StemP: A fast and deterministic Stem-graph approach for RNA and protein folding prediction
Mengyi Tang, Kumbit Hwang, Sung Ha Kang

TL;DR
StemP introduces a fast, deterministic graph-based method for RNA and protein folding prediction, utilizing all possible stems to accurately determine structures with minimal computation time.
Contribution
The paper presents a novel deterministic approach that models all potential stems as a graph, enabling efficient and accurate folding predictions for RNA and proteins, including pseudo knots.
Findings
Rapid predictions within seconds to minutes on standard laptops
Effective secondary structure and protein folding predictions including pseudo knots
Validated on diverse biological sequences from multiple databases
Abstract
We propose a new deterministic methodology to predict RNA sequence and protein folding. Is stem enough for structure prediction? The main idea is to consider all possible stem formation in the given sequence. With the stem loop energy and the strength of stem, we explore how to deterministically utilize stem information for RNA sequence and protein folding structure prediction.
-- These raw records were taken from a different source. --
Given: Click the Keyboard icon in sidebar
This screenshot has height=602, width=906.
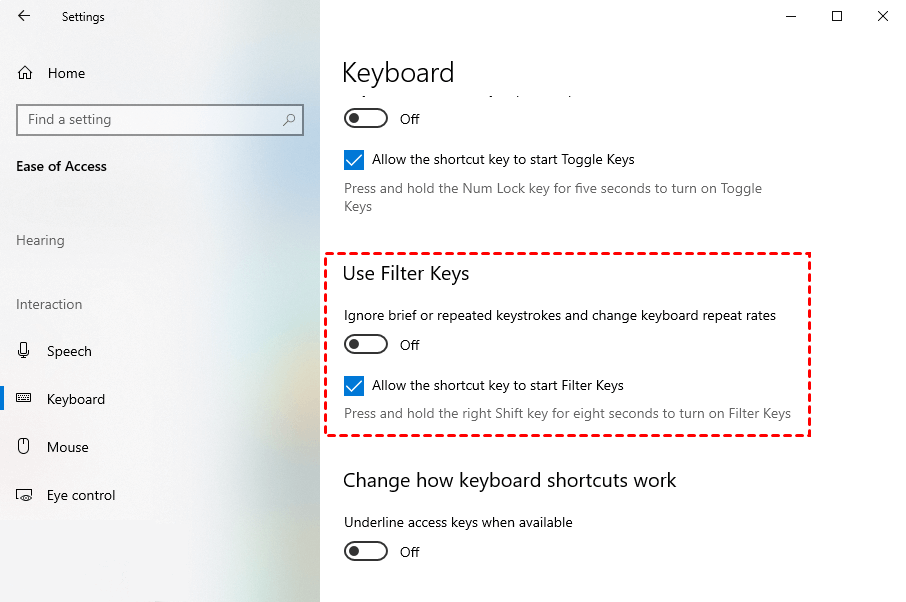Looking at the screenshot, I should tap(25, 399).
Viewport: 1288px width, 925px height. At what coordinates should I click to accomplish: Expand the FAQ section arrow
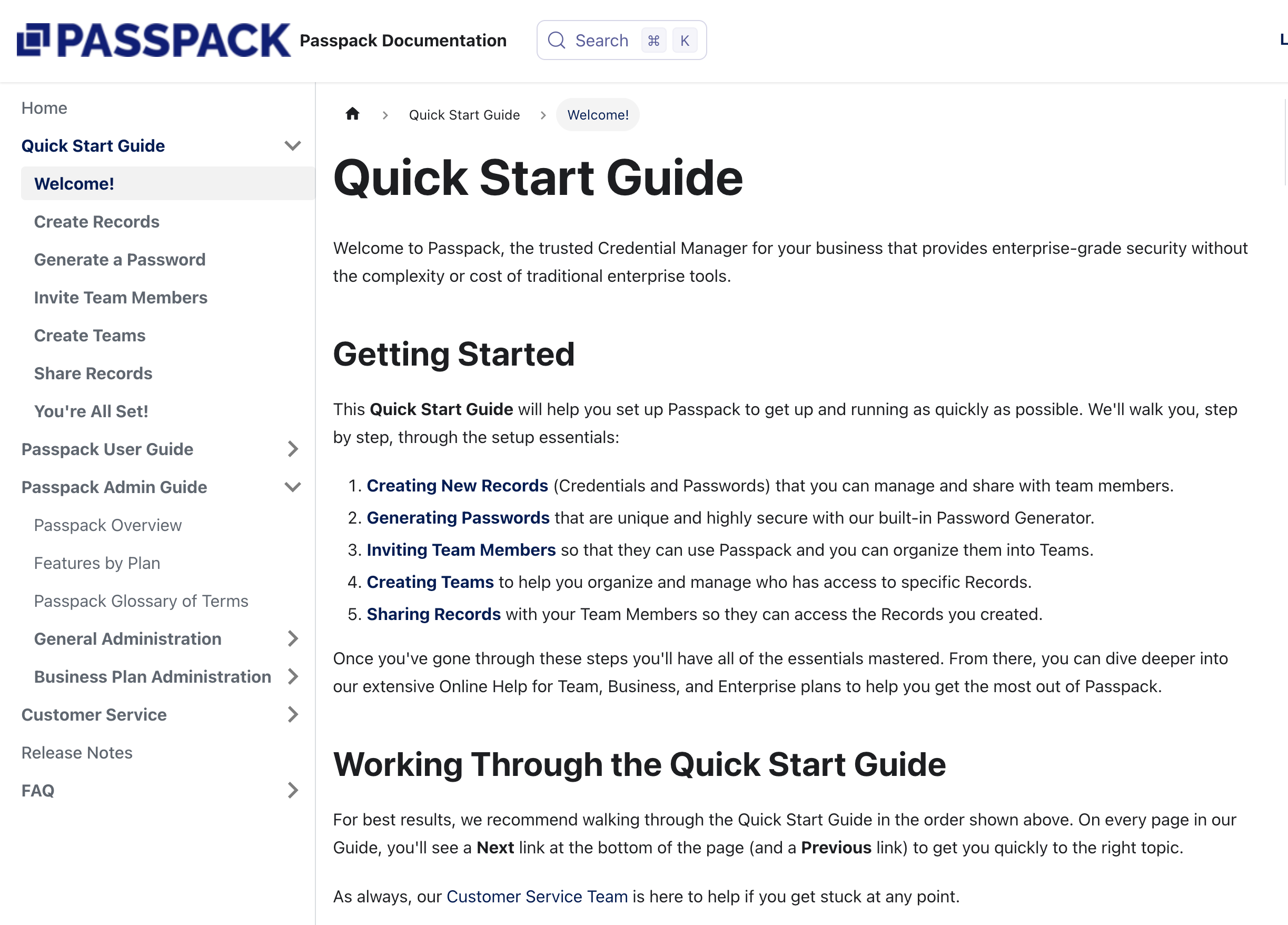click(x=292, y=790)
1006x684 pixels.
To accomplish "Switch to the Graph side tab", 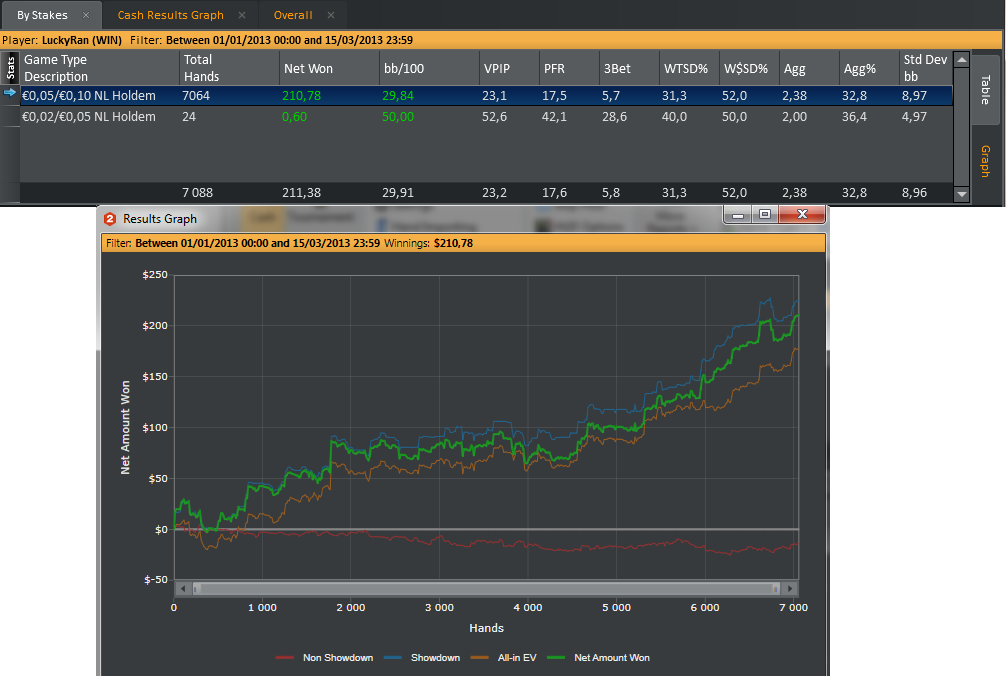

We use graph notation, where all possible stems are represented as vertices, and co-existence as edges. This full Stem-graph presents all possible folding structure, and we pick sub-graph(s) which give the best matching energy for folding structure prediction. We introduce a Stem-Loop score to add structure information and to speed up the computation. The proposed method can handle secondary structure prediction as well as protein folding with pseudo knots. Numerical experiments are done using a laptop and…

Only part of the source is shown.